Ma questa modalità riproposta per lunghi periodi rischia di generare una vera e propria dipendenza, in quanto il cervello si sarà abituato al livello elevato di dopamina provocato dalle gratificazioni indotte dall’uso dello smartphone e ne chiederà un uso sempre più intensivo per mantenere il livello di piacere a cui è abituato (con un meccanismo in parte analogo a quanto avviene quando si assumono droghe). Ecco quindi la spiegazione a livello biochimico di quello che accade quando apparentemente non riusciamo a fare a meno di un qualcosa di piacevole, come in questo caso l’uso dello smartphone.

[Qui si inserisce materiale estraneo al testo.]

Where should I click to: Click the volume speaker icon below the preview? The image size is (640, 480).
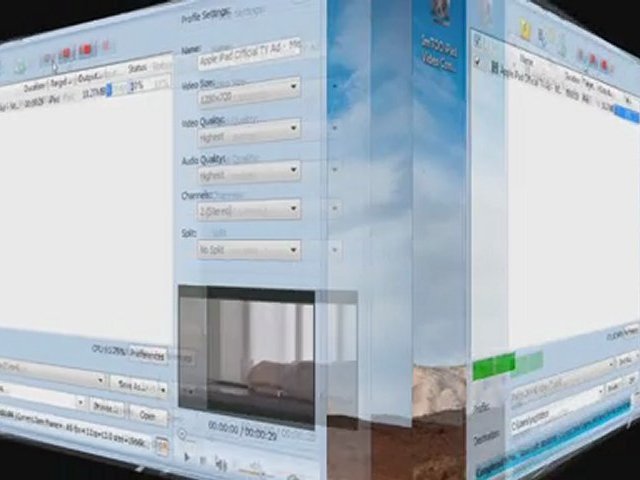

Ma ai problemi legati al rischio di dipendenza da smartphone se ne aggiungono altri sia fisici che psicologici e relazionali:

  • Difficoltà di concentrazione e conseguenti difficoltà negli apprendimenti
  • Danni per la vista
  • Rapporti sociali a rischio
  • Aumento dell’impulsività e distorto senso del limite
  • Rischio obesità
  • Privazione del sonno
  • Problemi comportamentali
  • Tecnodipendenza
  • Radiazioni
Quali possibili soluzioni?
L’importanza delle regole e di un clima familiare positivo

Dobbiamo sforzarci di ricordare che lo smartphone è principalmente uno strumento di comunicazione e va utilizzato pertanto solo quando serve. Mamma e papà in primis devono dare il buon esempio: il miglior modo per educare è con i comportamenti giusti. Perchè io figlio non devo utilizzare lo smartphone se mamma e papà ce l’hanno sempre tra le mani? Ricordiamo inoltre che un uso eccessivo dei dispositivi elettronici da parte dei genitori durante il tempo libero è pregiudizievole per il corretto sviluppo del bambino, perché lo priva di una preziosa opportunità di interazione con gli adulti di riferimento.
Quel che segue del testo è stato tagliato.